The subset principle can be seen as an instance of a common intuition: the inquirer should always select the ‘most restrictive’ hypothesis consistent with the data. The term ‘restrictive’ has a number of different applications in the grammatical context, and it is worthwhile to sort out the relevant one. Under certain interpretations, it applies only to candidate theories of Universal Grammar and not at all to individual grammars. In one such sense, perhaps the primary sense of the term, a grammatical theory is ‘restrictive’ to the degree that it provides few grammars consistent with determinative data (cf. the concept of VC-dimension in formal learning theory); a ‘restrictive’ theory eases the learning task by limiting ambiguity in the interpretation of the data. In another sense, a theory of grammar is sometimes said to be ‘restrictive’ if it allows for a relatively limited typology of distinct grammars. A theory of UG that predicts only the word orders {SOV, SVO} is sometimes said to be more restrictive than one that predicts, say, {SOV, SVO, VSO}. This second sense is independent of the first and need have no relevance to learnability, so long as the evidence for each of the options is readily available and unambiguous. In contrast to these, the sense that interests us applies to individual grammars within a fixed theory of grammar: if grammar G1 generates a language which is a subset of the language of grammar G2, then we will say that G1 is more restrictive than G2. Yet further uses of ‘restrictive’ at this level of analysis are occasionally found, as the term comes to be associated with any property presumed desirable that involves having less of something. But criteria of relative grammatical desirability where no subset relationship exists – for example, having fewer rules – are of limited concern for language learnability. Competing grammar-hypotheses that do not lead to subset languages can be distinguished by data: each generated language has forms not found in the other, which can appear as positive evidence.
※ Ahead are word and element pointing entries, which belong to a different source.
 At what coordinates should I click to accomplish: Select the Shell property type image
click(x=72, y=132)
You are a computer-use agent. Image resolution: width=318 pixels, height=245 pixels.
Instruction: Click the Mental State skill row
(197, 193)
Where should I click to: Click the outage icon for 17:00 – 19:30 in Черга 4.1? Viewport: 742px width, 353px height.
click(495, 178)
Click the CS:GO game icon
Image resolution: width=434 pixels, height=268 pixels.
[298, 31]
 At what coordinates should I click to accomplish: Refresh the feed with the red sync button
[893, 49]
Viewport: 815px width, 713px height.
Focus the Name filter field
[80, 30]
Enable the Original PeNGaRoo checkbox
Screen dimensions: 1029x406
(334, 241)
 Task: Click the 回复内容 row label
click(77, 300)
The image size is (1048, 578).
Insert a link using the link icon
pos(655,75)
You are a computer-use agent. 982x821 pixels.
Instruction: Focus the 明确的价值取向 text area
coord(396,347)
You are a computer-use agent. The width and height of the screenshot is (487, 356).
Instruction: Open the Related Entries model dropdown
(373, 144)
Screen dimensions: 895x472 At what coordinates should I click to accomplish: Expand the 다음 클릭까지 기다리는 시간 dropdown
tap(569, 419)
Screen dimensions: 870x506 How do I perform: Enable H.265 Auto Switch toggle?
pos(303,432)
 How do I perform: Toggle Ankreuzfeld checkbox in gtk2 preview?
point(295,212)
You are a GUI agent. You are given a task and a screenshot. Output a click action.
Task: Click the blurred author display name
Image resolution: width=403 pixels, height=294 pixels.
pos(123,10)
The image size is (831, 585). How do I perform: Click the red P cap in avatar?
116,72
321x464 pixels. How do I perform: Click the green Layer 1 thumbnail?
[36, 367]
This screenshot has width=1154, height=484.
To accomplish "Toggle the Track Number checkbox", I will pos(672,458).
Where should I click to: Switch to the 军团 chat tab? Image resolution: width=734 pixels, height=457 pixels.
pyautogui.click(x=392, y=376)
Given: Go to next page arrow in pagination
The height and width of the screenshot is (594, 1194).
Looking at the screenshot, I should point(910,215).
The subset issue appears in full force in the learning of distributional regularities. Indeed, the descriptive language used to depict phonotactics usually takes the form of stating what cannot occur in the language, even though the data available as evidence depict only those things which can occur. For the learning of phonotactic distributions, then, the goal is to always select the most restrictive grammar consistent with the data. The computational challenge is to efficiently determine, for any given set of data, which grammar is the most restrictive.

2. The Target Grammar

Under OT, the restrictiveness of a grammar depends upon the relative ranking of the constraints: given several alternative grammars that are equivalent over the observed data, we need to be able to choose the ranking that projects the most limited language. The possible interactions among constraints can be quite complex, but a first cut can be made by observing the interactions between markedness constraints and faithfulness constraints in the core theory. Markedness constraints, violated by structures in the output, can function to prevent such structures from appearing in grammatical forms. Faithfulness constraints, on the other hand, are violated by input-output disparities, and can be ranked so as to require that input structures be retained even when they are marked or entail the presence of other marked structure. Broadly speaking, increased domination of markedness constraints over faithfulness constraints will lead to a reduced language consisting of relatively unmarked forms. This suggests that subset/superset configurations among observable language data can be managed by attention to markedness/faithfulness relationships within the grammar.